The ethics of Primo Levi

Primo-levi-1981-by-sergio-del-grande-sergio-del-grandemondadori-portfolio-via-getty-imagesIan Thomson at the Times Literary Supplement:

Of course, Levi was more than a witness to contemporary barbarism. In much of the newly translated journalism, fiction and poetry he explores the border zone between science and literature. His great scientific memoir, The Periodic Table, published in Italy in 1975, was ahead of its time: only in recent years has science become, in publishing terms, popular and attractive. Long before Richard Dawkins, Stephen Jay Gould and others, Levi had sought to make science accessible to the layperson. The Periodic Table gathers up an extraordinary range of writing, from detective fiction to learned scientific commentary. Chronicled are the fumes, stinks, bangs and fiascos (as well as the occasional triumphs) of Levi’s early chemistry experiments in 1930s Turin, his deportation to Auschwitz and post-war recovery as a writer and chemist.

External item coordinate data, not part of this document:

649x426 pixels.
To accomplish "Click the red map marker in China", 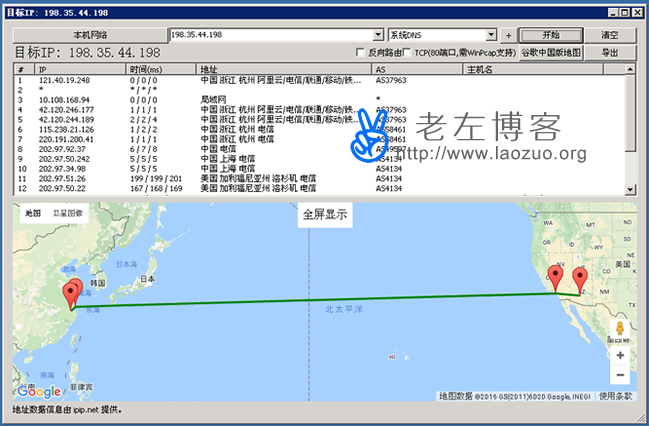I will [71, 292].
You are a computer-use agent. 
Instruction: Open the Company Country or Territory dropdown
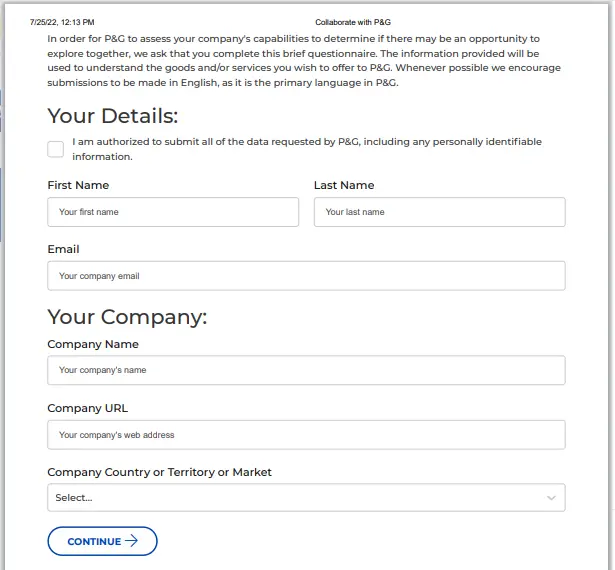306,497
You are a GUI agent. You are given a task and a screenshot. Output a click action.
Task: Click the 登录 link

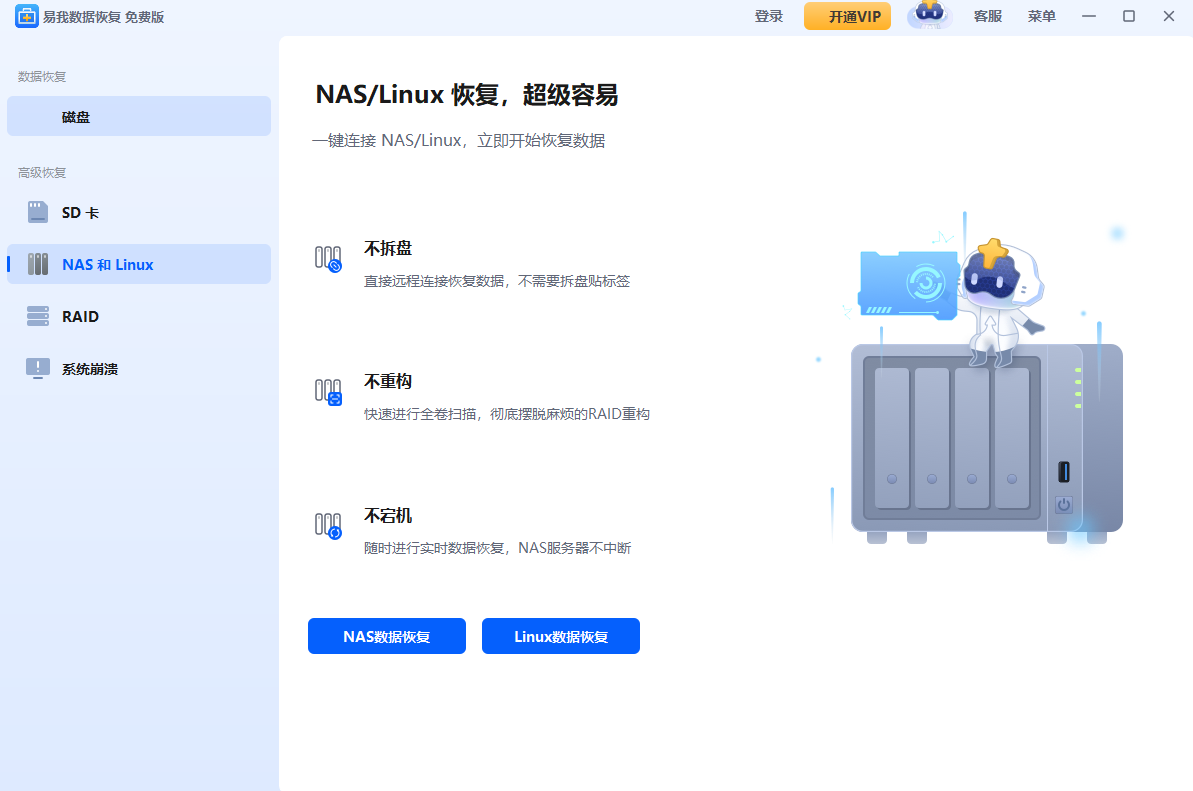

Over a quarter of a century has passed since Levi died in 1987, yet his fame has grown during this period. In certain quarters of the United States, nevertheless, his suicide provoked a degree of moral outrage. By taking his life, an anonymous diarist objected in the New Yorker, Levi had cheated his readers. So violent a gesture (he pitched himself down the stairwell of the block of flats where he lived in Turin) was seen to be at odds with the calm reason of his prose. The belief remains as vulgar as it is short-sighted: the manner of Levi’s death in no way diminishes the importance of his writing. In The Complete Works Levi portrays himself variously as courageous, cowardly, prophetic or naive, but usually well balanced; in reality he was not at all well balanced. Levi and his books are not one and the same. If anything, his suicide reminds us that the life of the artist does not run parallel to his art. The suicide was provoked by a clinical depression, which was compounded by a number of factors, among them the fear of memory loss and, possibly, guilt at having survived Auschwitz. These three volumes, appearing two decades after the two-volume Opere published in Italy in 1997, confirm Primo Levi as one of the most important writers of our time.